---------- Records for the task

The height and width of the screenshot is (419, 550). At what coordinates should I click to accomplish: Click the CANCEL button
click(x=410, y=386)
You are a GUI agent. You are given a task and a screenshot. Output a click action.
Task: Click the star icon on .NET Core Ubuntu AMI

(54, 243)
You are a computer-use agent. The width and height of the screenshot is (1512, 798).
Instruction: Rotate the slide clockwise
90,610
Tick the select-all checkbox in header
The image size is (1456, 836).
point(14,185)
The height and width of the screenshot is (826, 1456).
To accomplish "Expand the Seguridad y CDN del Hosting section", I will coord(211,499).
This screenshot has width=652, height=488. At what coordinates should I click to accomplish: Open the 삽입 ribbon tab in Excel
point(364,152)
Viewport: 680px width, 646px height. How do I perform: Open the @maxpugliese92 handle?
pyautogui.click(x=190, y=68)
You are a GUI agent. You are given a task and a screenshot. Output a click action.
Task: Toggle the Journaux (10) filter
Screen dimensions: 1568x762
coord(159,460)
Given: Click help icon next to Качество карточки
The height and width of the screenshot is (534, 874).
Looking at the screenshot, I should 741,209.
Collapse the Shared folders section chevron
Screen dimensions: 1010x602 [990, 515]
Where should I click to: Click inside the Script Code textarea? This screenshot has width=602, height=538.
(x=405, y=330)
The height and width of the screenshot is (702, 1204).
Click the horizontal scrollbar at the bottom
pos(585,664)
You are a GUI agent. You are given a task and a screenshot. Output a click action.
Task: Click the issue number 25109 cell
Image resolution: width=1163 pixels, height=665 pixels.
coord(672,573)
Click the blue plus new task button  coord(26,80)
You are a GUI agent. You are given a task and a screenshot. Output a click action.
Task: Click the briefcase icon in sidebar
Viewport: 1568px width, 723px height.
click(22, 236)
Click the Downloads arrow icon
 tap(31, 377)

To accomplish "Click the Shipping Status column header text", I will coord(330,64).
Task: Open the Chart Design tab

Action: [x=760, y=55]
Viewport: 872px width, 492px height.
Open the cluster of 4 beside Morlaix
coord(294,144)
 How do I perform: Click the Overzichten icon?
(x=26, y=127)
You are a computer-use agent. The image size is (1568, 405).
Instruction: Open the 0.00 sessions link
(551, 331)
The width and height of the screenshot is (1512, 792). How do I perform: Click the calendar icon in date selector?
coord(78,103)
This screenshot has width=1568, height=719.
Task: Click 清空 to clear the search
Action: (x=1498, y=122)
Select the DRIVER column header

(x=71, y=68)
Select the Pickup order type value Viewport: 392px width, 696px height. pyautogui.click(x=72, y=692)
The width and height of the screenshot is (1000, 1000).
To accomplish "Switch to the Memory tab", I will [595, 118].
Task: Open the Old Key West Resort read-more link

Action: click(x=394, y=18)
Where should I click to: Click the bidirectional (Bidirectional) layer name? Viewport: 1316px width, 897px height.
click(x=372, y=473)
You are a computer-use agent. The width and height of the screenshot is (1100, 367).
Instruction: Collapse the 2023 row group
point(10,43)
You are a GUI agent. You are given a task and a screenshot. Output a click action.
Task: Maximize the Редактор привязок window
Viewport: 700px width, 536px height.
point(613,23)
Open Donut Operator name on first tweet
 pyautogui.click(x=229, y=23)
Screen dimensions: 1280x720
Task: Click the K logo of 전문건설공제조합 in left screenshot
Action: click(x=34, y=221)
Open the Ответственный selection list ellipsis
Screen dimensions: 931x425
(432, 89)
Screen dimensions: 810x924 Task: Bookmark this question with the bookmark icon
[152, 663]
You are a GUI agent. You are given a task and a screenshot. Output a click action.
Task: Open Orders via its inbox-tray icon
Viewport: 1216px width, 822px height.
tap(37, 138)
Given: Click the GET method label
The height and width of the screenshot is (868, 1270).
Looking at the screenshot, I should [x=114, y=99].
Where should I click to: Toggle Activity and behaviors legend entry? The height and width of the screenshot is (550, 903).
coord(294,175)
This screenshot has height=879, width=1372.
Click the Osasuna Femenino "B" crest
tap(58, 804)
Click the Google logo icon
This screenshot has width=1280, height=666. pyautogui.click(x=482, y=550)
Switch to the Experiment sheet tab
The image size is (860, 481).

--------------------

● **Work order**
Starting at the first line of the data above, please restate word for word every line up to and including the one that holds "The height and width of the screenshot is (702, 1204).", and add nothing else.

● **Problem solution**
The height and width of the screenshot is (419, 550). At what coordinates should I click to accomplish: Click the CANCEL button
click(x=410, y=386)
You are a GUI agent. You are given a task and a screenshot. Output a click action.
Task: Click the star icon on .NET Core Ubuntu AMI

(54, 243)
You are a computer-use agent. The width and height of the screenshot is (1512, 798).
Instruction: Rotate the slide clockwise
90,610
Tick the select-all checkbox in header
The image size is (1456, 836).
point(14,185)
The height and width of the screenshot is (826, 1456).
To accomplish "Expand the Seguridad y CDN del Hosting section", I will coord(211,499).
This screenshot has width=652, height=488. At what coordinates should I click to accomplish: Open the 삽입 ribbon tab in Excel
point(364,152)
Viewport: 680px width, 646px height. How do I perform: Open the @maxpugliese92 handle?
pyautogui.click(x=190, y=68)
You are a GUI agent. You are given a task and a screenshot. Output a click action.
Task: Toggle the Journaux (10) filter
Screen dimensions: 1568x762
coord(159,460)
Given: Click help icon next to Качество карточки
The height and width of the screenshot is (534, 874).
Looking at the screenshot, I should 741,209.
Collapse the Shared folders section chevron
Screen dimensions: 1010x602 [990, 515]
Where should I click to: Click inside the Script Code textarea? This screenshot has width=602, height=538.
(x=405, y=330)
The height and width of the screenshot is (702, 1204).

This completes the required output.